Do not forget to set post categories after the category URLs are inserted automatically, since the plugin will not set them automatically.

Important

This setting is visible only if Add category URLs automatically? is checked.

An example of inserting the category URLs automatically can be seen in the following video.

5.3.2.1.5. Test Category URL

An absolute category URL to be used to perform the tests for category page CSS selectors. In other words, when you click a that requires a URL under this tab, the URL you enter here will be used. If this is empty, the tests that require a URL cannot be performed.

You can simply enter a category URL here.
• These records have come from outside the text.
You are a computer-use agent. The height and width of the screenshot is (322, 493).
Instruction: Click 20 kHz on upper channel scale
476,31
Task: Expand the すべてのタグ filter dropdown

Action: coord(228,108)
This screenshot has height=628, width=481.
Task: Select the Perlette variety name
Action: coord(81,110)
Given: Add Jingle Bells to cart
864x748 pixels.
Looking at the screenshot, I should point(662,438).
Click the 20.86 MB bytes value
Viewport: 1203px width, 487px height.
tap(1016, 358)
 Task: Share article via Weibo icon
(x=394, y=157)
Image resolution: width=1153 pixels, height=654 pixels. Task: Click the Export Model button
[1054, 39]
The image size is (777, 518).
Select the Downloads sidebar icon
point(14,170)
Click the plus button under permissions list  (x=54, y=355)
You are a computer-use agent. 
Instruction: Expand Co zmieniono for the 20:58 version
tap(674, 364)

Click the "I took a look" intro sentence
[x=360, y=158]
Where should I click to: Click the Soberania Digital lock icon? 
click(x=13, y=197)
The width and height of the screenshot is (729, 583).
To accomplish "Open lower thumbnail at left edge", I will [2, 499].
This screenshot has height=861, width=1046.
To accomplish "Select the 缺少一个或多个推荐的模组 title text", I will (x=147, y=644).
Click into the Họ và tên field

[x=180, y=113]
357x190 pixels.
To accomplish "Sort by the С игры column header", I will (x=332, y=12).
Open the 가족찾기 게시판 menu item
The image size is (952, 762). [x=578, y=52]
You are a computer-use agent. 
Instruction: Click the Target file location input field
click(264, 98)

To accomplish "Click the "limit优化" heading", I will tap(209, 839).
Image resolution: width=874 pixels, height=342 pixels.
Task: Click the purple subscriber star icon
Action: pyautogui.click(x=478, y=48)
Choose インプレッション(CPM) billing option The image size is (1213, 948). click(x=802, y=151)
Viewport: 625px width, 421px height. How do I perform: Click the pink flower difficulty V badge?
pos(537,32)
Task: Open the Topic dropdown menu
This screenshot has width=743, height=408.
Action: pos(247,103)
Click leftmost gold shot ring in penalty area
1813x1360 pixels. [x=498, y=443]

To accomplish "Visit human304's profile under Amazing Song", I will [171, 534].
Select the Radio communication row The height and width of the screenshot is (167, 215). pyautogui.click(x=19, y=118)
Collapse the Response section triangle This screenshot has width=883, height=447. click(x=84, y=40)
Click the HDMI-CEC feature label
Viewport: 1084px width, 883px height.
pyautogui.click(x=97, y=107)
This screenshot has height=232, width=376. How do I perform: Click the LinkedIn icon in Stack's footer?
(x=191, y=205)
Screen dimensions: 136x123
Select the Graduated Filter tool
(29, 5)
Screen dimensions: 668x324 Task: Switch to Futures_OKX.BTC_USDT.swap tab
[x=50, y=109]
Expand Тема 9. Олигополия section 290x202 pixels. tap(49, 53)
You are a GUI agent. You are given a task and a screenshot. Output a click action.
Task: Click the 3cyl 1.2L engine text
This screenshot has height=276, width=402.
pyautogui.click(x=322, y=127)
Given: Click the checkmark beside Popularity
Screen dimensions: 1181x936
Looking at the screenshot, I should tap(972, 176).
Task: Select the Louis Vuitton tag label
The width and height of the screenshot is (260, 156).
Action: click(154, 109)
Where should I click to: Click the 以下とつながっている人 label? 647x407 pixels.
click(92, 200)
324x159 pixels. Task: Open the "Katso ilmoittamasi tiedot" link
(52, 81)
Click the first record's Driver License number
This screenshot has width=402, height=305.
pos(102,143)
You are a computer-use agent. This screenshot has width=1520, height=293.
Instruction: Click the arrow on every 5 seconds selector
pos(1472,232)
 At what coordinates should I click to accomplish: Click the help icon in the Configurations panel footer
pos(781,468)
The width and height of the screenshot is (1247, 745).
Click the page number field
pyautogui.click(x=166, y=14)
5.3.2.1.6. Category Post URL Selectors

CSS selectors for the post URLs in category pages. This is a type of Selector and Attribute Setting. The plugin will use the CSS selectors defined in this setting to find the URLs of the posts existing in the categories whose URLs are defined in Category URLs. If you do not enter a CSS selector that finds post URLs, then the plugin will not be able to find post URLs and, hence, not be able to automatically crawl posts.

Note

If you give more than one selector, each selector will be used to get URLs and the results will be combined.

Important

If you want the plugin to automatically crawl posts, you must enter at least one CSS selector that finds post URLs in a category page whose URL is defined in Category URLs.

For an example about how to use this setting, you can watch the following video.

5.3.2.1.7. Collect URLs in reverse order?

When you check this, the URLs found by URL selectors will be ordered in reverse before they are saved into the database. Therefore, the posts will be saved in reverse order for each category page.

Note

This does not make the plugin crawl the category pages starting from the last category page. This only reverses the order of the post URLs found in a category page. The plugin will still crawl the category pages starting from their first page.